Passage provided:
▬▬▬▬▬▬▬▬▬▬
Wilson-Poe et al. [106], through qualitative interviews with 36 experienced psilocybin facilitators (mean 15 years’ experience), highlighted that personal psychedelic use was widely seen as a key qualification for providing safe and effective care, though not unanimously endorsed. Such first-hand experience was viewed as enhancing facilitators’ well-being, empathy, and ability to contextualize clients’ experiences. These qualitative findings provide a valuable perspective from practitioners working directly with psilocybin users, often in non-clinical contexts. Their insights highlight the nuanced psychosocial dimensions of safety, the role of lived experience in facilitation, and the need for careful, trauma-informed practice. This study underscores the potential value of experiential knowledge in informing clinical models of psychedelic care.

3.3.6. Single Case Studies Reporting Adverse Events

Case reports illustrate severe adverse outcomes associated with psilocybin use: Kim et al. [107] described three cases of acute psychosis (prolonged symptoms in bipolar disorder, severe suicidality, and aggression) with variable treatment responses; Morris [108] documented psilocybin-induced psychosis with catatonia and suicidality in a vulnerable patient (depression, personality traits, cannabis use) after heavy use, reinforcing that adverse reactions predominantly occur in high-risk individuals using excessive doses. Perna et al. [109] reported prolonged adverse effects (anhedonia, sleep impairment, and suicidal ideation) in a psychologist after repeated high-dose psilocybin in an unregulated training program, requiring ECT for resolution. Finally, a fatal case of self-inflicted trans-orbital trauma (penetrating brainstem injury) following psilocybin ingestion [110] highlights extreme risks of acute behavioral dysregulation. While these individual reports suggest potential dangers, particularly in vulnerable populations or unsupervised settings, they do not establish causality or prevalence, emphasizing the urgent need for systematic studies to clarify risks, safety protocols, and contraindications in both recreational and therapeutic contexts.

3.3.7. Dose-Dependent Physiological Safety: Insights from Synthetic Psilocybin Studies

Animal studies suggest that psilocybin exhibits dose-dependent toxicity at sufficiently high concentrations. High-dose psilocybin (10 mg/kg) produced oxidative damage in rat hippocampal and frontal brain regions, whereas lower doses (2 mg/kg) did not, suggesting a potential dose-dependent neurotoxicity threshold [111]. Notably, even this lower dosage substantially exceeds those typically administered in human research.
In humans, the dose required to produce obvious psychological effects has been estimated to be around 10 mg [112]. Controlled clinical studies further demonstrate dose-dependent physiological responses and subjective intensity ratings. For example, Straumann et al. [113] compared doses of 15 mg, 20 mg, 25 mg and 30 mg in 85 healthy participants and found that 15 mg produced weaker subjective effects, compared to the other dosages. Additionally, body temperature was shown to increase with the dosage. Adverse effects, such as increased anxiety, occurred only in the 25 and 30 mg doses. Similarly, a double-blind study comparing 15 mg and 30 mg doses found dose-dependent increases in subjective effects, blood pressure, heart rate, and body temperature, which remained within tolerable safety limits [114].
▬▬▬▬▬▬▬▬▬▬
Material provided:
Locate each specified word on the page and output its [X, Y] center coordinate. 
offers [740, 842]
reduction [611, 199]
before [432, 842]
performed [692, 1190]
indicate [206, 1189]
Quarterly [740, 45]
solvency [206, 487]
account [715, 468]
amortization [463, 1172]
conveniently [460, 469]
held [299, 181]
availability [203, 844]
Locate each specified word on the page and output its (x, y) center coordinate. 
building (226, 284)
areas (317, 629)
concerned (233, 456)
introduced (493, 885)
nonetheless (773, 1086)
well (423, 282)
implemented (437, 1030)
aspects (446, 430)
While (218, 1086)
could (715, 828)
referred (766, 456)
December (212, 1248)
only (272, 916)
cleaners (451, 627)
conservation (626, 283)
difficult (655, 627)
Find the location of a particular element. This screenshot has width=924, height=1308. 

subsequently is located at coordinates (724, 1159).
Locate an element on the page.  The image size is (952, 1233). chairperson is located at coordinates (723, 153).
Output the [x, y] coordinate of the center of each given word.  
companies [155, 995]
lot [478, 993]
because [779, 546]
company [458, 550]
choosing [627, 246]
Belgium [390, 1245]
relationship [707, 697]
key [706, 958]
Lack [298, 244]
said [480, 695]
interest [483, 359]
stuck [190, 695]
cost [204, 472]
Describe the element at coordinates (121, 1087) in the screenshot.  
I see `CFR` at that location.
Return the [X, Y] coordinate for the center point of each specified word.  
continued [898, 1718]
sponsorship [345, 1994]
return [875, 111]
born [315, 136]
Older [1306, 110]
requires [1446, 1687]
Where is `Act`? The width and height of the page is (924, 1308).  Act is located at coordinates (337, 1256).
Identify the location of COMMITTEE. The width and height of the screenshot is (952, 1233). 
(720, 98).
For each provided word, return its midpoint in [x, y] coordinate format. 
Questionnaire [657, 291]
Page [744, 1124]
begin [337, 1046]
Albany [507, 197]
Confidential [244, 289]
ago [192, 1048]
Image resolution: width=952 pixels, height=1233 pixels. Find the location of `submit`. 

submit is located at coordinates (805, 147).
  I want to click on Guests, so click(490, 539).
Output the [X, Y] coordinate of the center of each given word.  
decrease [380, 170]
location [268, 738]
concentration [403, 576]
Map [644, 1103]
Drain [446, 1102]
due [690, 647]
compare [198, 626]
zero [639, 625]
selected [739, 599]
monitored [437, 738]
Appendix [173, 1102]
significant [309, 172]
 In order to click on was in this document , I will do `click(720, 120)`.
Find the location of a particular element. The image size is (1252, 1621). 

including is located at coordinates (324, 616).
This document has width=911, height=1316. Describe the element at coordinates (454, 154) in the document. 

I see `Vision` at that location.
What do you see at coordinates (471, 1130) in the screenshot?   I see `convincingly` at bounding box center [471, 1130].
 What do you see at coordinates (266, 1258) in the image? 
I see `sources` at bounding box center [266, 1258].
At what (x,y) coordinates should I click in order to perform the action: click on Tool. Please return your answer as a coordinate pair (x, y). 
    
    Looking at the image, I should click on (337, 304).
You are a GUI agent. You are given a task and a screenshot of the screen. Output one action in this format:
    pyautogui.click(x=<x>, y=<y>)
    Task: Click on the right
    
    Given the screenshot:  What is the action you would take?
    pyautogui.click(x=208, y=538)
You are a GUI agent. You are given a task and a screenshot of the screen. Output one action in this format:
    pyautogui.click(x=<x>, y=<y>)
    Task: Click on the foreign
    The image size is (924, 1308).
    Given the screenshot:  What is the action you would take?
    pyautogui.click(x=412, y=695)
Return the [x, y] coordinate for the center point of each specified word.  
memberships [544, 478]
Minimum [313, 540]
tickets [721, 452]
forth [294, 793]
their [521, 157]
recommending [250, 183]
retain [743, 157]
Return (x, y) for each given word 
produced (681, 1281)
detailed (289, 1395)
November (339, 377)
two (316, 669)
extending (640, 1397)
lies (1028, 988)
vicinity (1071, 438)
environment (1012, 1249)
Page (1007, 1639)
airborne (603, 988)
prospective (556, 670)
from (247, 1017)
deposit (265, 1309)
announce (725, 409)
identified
▬▬▬▬▬▬▬▬▬▬
Problems to work on:
1) Answer these questions using the psilocybin passage:
(a) How many psilocybin facilitators did Wilson-Poe et al. interview?
(b) What treatment did the psychologist described by Perna et al. require for resolution?
(c) In the study by Straumann et al., at which doses did adverse effects such as increased anxiety occur?
2) From the psilocybin passage, return everything from "Wilson-Poe et al." down to "of psychedelic care.", copied word for word.

Problem solutions:
1)
(a) 36
(b) ECT
(c) 25 and 30 mg

2)
Wilson-Poe et al. [106], through qualitative interviews with 36 experienced psilocybin facilitators (mean 15 years’ experience), highlighted that personal psychedelic use was widely seen as a key qualification for providing safe and effective care, though not unanimously endorsed. Such first-hand experience was viewed as enhancing facilitators’ well-being, empathy, and ability to contextualize clients’ experiences. These qualitative findings provide a valuable perspective from practitioners working directly with psilocybin users, often in non-clinical contexts. Their insights highlight the nuanced psychosocial dimensions of safety, the role of lived experience in facilitation, and the need for careful, trauma-informed practice. This study underscores the potential value of experiential knowledge in informing clinical models of psychedelic care.